The unions direct teachers into a futile campaign in the hope the long drawn out process will lead to fatigue and opposition teetering out. The union bureaucracy is a privileged social layer whose interests lie in the defence of the capitalist system. They offer their services as a mechanism through which the government on behalf of big business can more easily go about imposing the crisis onto the backs of the working class.
The education unions, along with unions in the Royal Mail, rail, public sector, universities and the National Health Service have systematically isolated these struggles for over eight months now and blocked support for a general strike. They have imposed rotten deals and working conditions on their members.
The NEU were the only teaching union that organised strike action as the NASUWT and NAHT did not pass the government’s ballot threshold set by anti-strike laws.
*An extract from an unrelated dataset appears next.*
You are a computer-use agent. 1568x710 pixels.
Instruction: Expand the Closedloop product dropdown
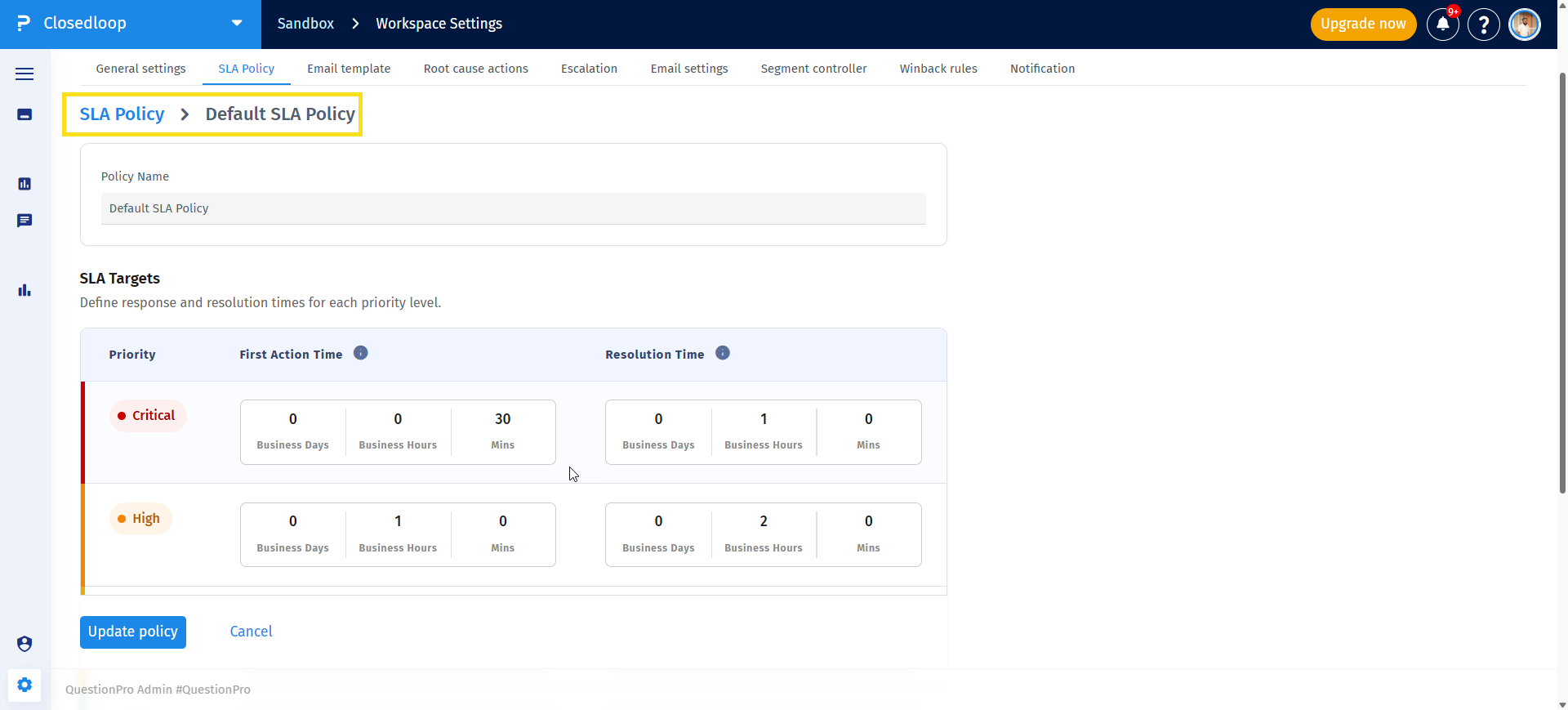click(237, 23)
The NAHT have responded to the indicative ballot with claims that they are now “forced to hold a ballot for industrial action.” ASCL General Secretary Geoff Barton responded by stating that industrial action “is certainly an option that will be discussed, but we would emphasise that no decision on this front has been taken in either direction. It would clearly be much better for all concerned if the government responds with an improved pay offer and puts an end to the industrial dispute.”
The NASUWT shamelessly entered secret negotiations with the government only two days before the national strikes on March 15 and 16 were to take place, claiming that there was “nothing that should now stand in the way of detailed negotiations and getting a deal onto the table.”
They pleaded, “Avoiding further escalation of this dispute will not only require all sides to commit the time needed, but also to be willing to find solutions.”
In Northern Ireland, after 12 months of “negotiations” over pay, working conditions and funding, the education unions have set April 26 for a national strike the day before the NEU strikes will be held. The NAHT will participate in the strike for the first time in its 125-year history. The four other teaching unions in Northern Ireland have held a single half day strike on February 21, following 12 months of “failed negotiations” which produced nothing in securing the demands of teachers. The unions involved are NAHT, NASUWT, NEU, Irish National Teachers’ Organisation (INTO) and the Ulster Teachers’ Union (UTU).
Each of these struggles are being treated as isolated events, aimed only at forcing “talks”. While the results of the ballots reveal the anger and opposition that exists to the devastating impact of over a decade of austerity, after months of determined struggle teachers have won nothing.